Your objective => Here are some entries. Print them exactly as they are.

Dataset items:
+++++

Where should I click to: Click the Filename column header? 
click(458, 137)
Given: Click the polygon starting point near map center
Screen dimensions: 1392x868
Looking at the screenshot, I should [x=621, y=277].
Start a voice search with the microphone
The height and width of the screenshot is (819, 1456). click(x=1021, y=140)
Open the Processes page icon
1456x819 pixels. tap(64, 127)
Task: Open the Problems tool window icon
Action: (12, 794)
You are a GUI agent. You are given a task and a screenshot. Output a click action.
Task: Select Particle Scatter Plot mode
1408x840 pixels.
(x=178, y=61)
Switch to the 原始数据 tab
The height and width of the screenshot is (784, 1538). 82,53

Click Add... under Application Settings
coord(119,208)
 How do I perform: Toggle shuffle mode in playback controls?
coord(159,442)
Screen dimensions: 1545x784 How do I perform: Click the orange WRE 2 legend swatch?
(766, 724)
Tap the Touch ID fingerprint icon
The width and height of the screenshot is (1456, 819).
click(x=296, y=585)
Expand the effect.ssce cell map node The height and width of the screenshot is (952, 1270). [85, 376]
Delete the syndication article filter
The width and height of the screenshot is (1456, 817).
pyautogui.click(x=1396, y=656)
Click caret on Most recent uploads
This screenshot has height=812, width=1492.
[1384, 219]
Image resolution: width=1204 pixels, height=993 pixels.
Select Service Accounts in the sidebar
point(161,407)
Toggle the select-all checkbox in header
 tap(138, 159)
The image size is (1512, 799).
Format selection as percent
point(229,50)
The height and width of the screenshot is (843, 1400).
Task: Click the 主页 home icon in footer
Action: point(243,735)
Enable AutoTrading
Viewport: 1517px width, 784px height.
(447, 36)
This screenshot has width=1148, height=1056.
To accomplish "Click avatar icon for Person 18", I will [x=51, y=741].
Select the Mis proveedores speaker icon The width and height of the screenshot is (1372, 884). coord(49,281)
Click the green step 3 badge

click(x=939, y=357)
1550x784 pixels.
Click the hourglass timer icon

+++++

Answer to this exercise =>
Where should I click to: Click the Filename column header? 
click(458, 137)
Given: Click the polygon starting point near map center
Screen dimensions: 1392x868
Looking at the screenshot, I should [x=621, y=277].
Start a voice search with the microphone
The height and width of the screenshot is (819, 1456). click(x=1021, y=140)
Open the Processes page icon
1456x819 pixels. tap(64, 127)
Task: Open the Problems tool window icon
Action: (12, 794)
You are a GUI agent. You are given a task and a screenshot. Output a click action.
Task: Select Particle Scatter Plot mode
1408x840 pixels.
(x=178, y=61)
Switch to the 原始数据 tab
The height and width of the screenshot is (784, 1538). 82,53

Click Add... under Application Settings
coord(119,208)
 How do I perform: Toggle shuffle mode in playback controls?
coord(159,442)
Screen dimensions: 1545x784 How do I perform: Click the orange WRE 2 legend swatch?
(766, 724)
Tap the Touch ID fingerprint icon
The width and height of the screenshot is (1456, 819).
click(x=296, y=585)
Expand the effect.ssce cell map node The height and width of the screenshot is (952, 1270). [85, 376]
Delete the syndication article filter
The width and height of the screenshot is (1456, 817).
pyautogui.click(x=1396, y=656)
Click caret on Most recent uploads
This screenshot has height=812, width=1492.
[1384, 219]
Image resolution: width=1204 pixels, height=993 pixels.
Select Service Accounts in the sidebar
point(161,407)
Toggle the select-all checkbox in header
 tap(138, 159)
The image size is (1512, 799).
Format selection as percent
point(229,50)
The height and width of the screenshot is (843, 1400).
Task: Click the 主页 home icon in footer
Action: point(243,735)
Enable AutoTrading
Viewport: 1517px width, 784px height.
(447, 36)
This screenshot has width=1148, height=1056.
To accomplish "Click avatar icon for Person 18", I will [x=51, y=741].
Select the Mis proveedores speaker icon The width and height of the screenshot is (1372, 884). coord(49,281)
Click the green step 3 badge

click(x=939, y=357)
1550x784 pixels.
Click the hourglass timer icon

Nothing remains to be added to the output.